Let $M_n$ be the space of real $n \times n$ matrices, and let $|\cdot|_p$ be the $p$-Schatten norm on $M_n$, for $p \neq 2$. For $A \in M_n$, $|A|_p=\big(\sum \sigma_i^p(A)\big)^{1/p}$, where $\sigma_i(A)$ are the singular values of $A$.
Is $| \cdot |_p$ differentiable at any non-zero point $A \in M_n$? Is it smooth there? If not, at which points is it differentiable?
I think that $| \cdot |_p$ is $C^{\infty}$ when restricted to $GL_n(\mathbb R)$, since $|A|_p^p=\text{tr}(|A|^p)$: The map $A \to |A|$ is smooth on $GL_n(\mathbb R)$, I guess that the map $A \to A^p$ is smooth on the domain of symmetric matrices. (Is it really? I am not sure).
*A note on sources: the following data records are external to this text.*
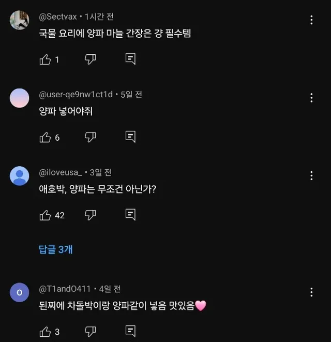Open more options for @Sectvax's comment
The height and width of the screenshot is (342, 331).
(311, 20)
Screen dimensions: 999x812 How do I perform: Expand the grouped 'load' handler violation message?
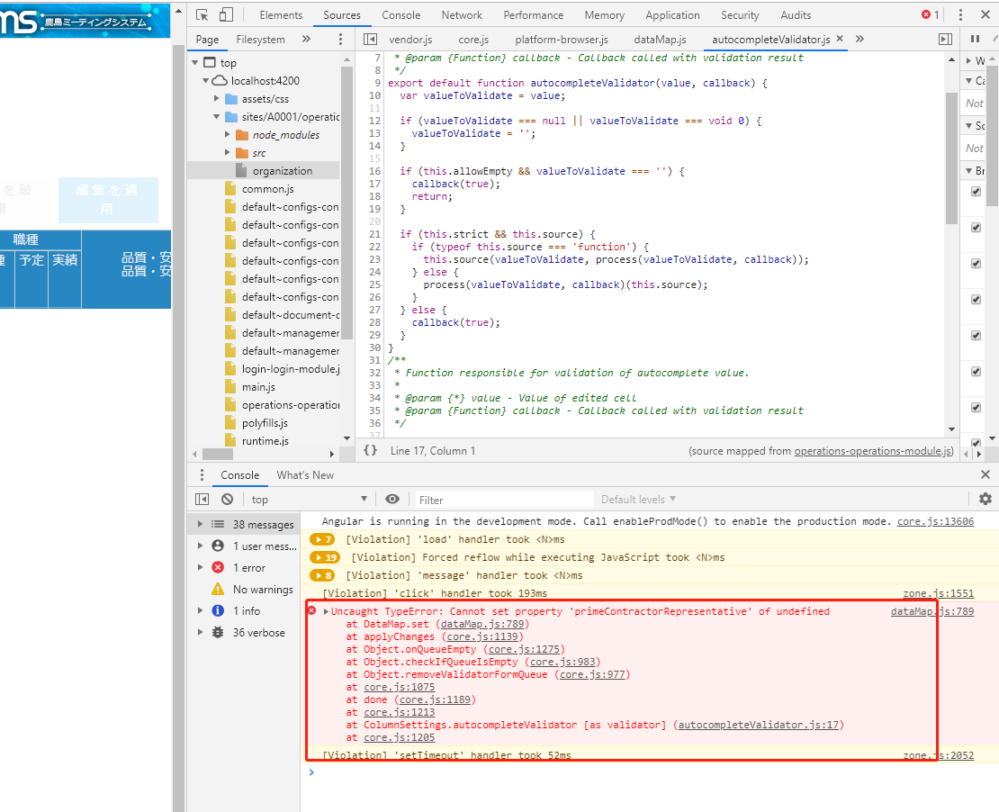[x=321, y=539]
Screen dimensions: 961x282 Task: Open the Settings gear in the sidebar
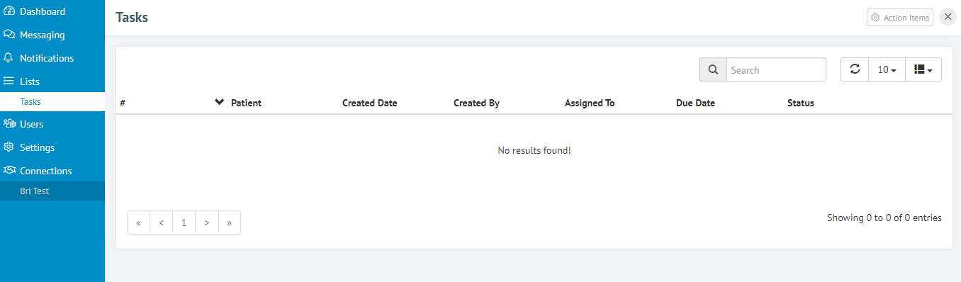[x=9, y=147]
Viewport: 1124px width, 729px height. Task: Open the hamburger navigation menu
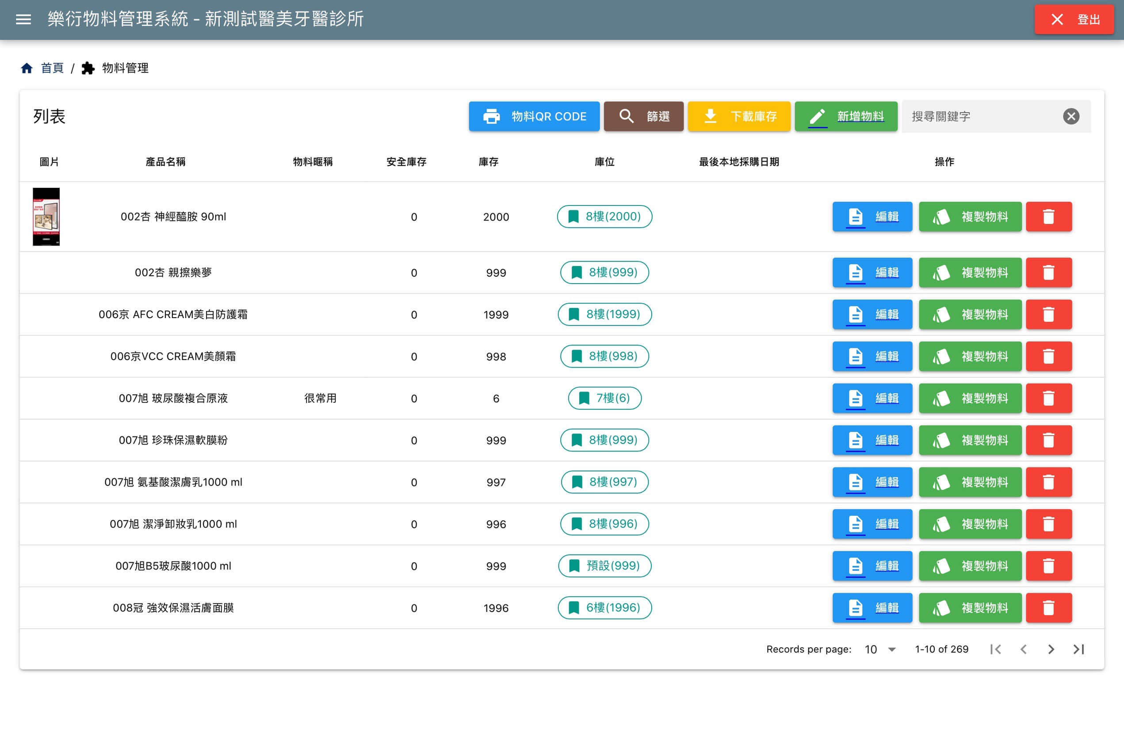(23, 19)
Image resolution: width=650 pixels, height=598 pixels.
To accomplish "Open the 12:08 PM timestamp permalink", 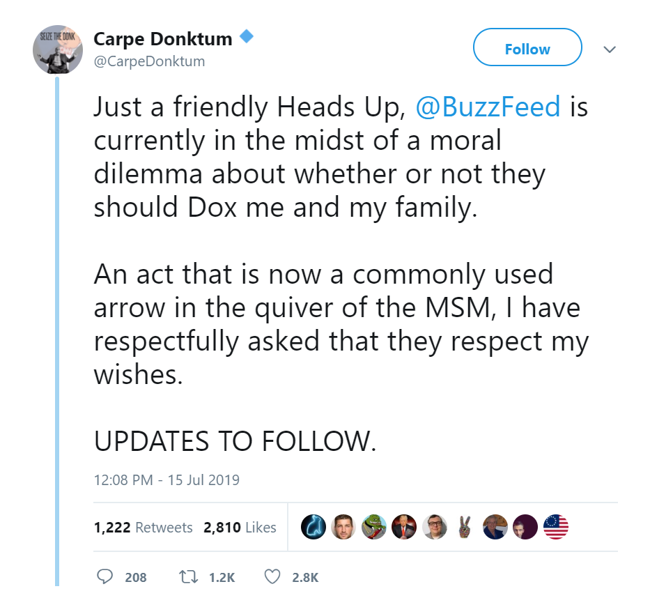I will point(167,480).
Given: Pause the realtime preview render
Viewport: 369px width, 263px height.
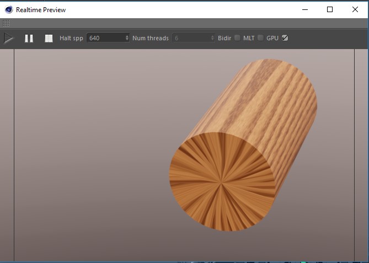Looking at the screenshot, I should (x=29, y=38).
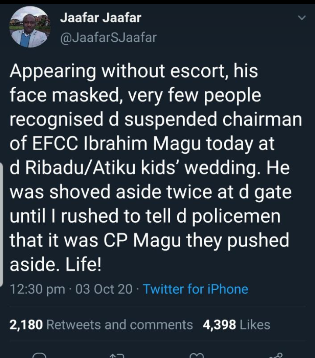Click the 12:30 pm timestamp
This screenshot has width=315, height=358.
pyautogui.click(x=37, y=289)
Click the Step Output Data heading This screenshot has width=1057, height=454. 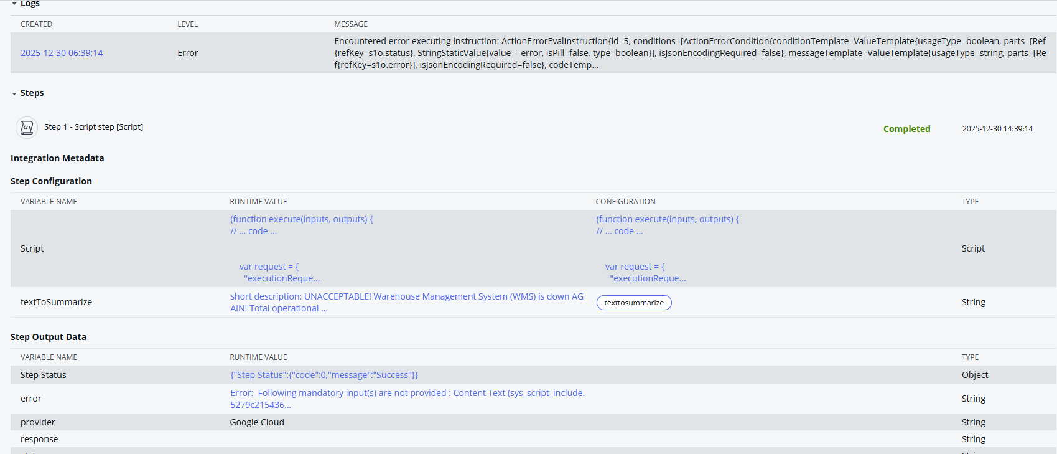click(x=49, y=337)
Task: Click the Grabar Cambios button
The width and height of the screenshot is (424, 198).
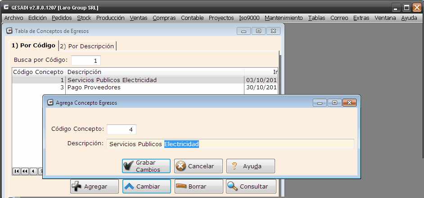Action: (146, 166)
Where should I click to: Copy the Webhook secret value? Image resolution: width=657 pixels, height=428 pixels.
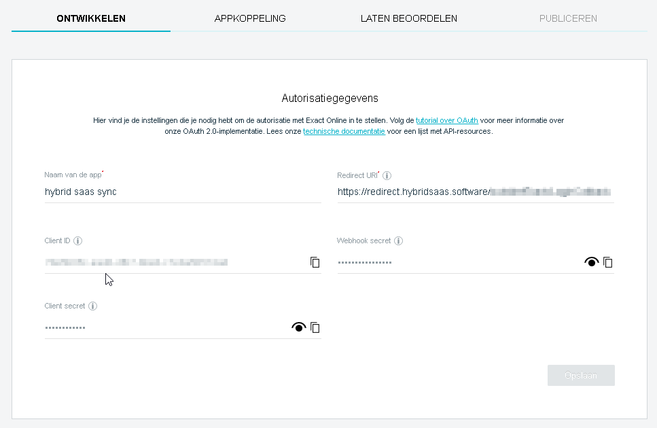point(608,262)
Let $B$ be a $n\times n$ (real) symmetric matrix. Then $B \mapsto \lambda_i(B), \ \forall i$ is smooth on the region where $B$ has simple spectrum (no repeated eigenvalues). See "4. Eigenvalue deformation" in https://terrytao.wordpress.com/2010/01/12/254a-notes-3a-eigenvalues-and-sums-of-hermitian-matrices/
Now, we have $\|A\|_p = (\mathrm{Tr}((A^\mathsf{T}A)^{p/2}))^{1/p}$. So, $\|A\|_p$ is smooth on the region where $A^\mathsf{T}A$ has simple spectrum (no repeated eigenvalues).